WORK REQUIRED: Copy verbatim the block of lines in the entries below whose first line contains "Select PhD segment in Education bar" and whose last line contains "The height and width of the screenshot is (400, 640).". Leave out all other lines.

DATA FOR REVIEW:
◇ ◇ ◇ ◇ ◇ ◇ ◇
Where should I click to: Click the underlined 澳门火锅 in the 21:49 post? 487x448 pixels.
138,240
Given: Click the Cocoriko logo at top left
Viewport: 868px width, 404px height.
◇ ◇ ◇ ◇ ◇ ◇ ◇
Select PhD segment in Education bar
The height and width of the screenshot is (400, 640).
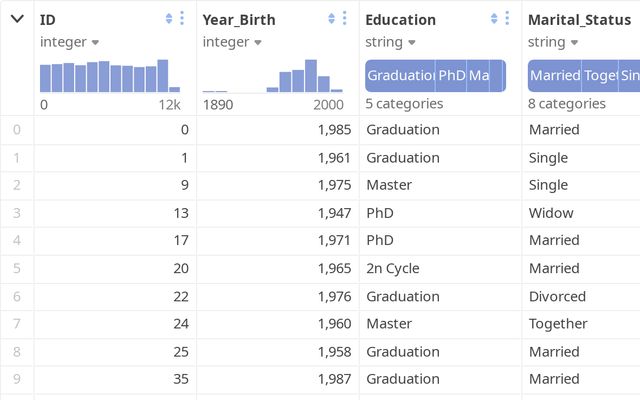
◇ ◇ ◇ ◇ ◇ ◇ ◇
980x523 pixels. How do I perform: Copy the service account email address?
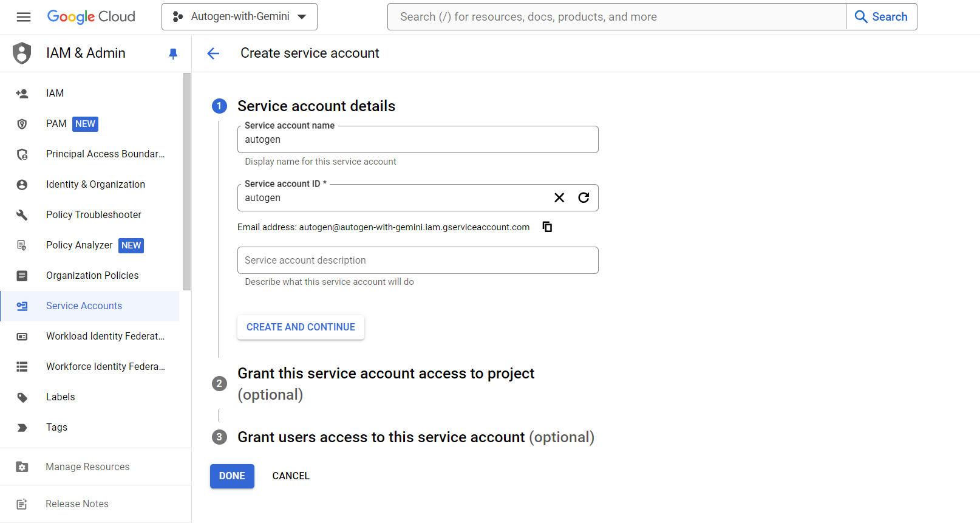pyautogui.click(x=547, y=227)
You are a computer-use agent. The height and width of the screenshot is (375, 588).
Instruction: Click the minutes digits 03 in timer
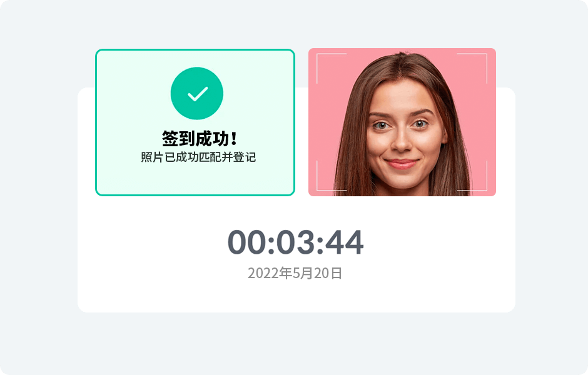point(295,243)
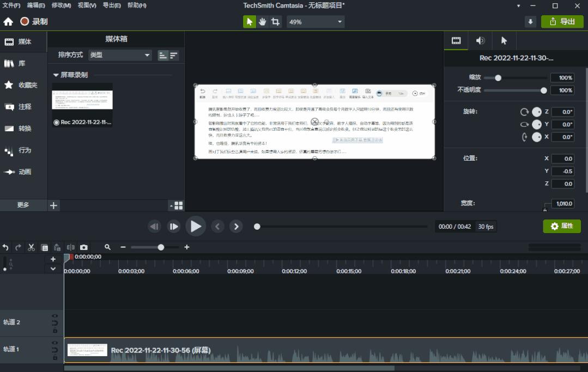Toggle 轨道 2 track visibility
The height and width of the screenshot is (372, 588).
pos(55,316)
◇ ◇ ◇ ◇ ◇ ◇ ◇
YOUR RESPONSE:
Select PhD segment in Education bar
The height and width of the screenshot is (400, 640).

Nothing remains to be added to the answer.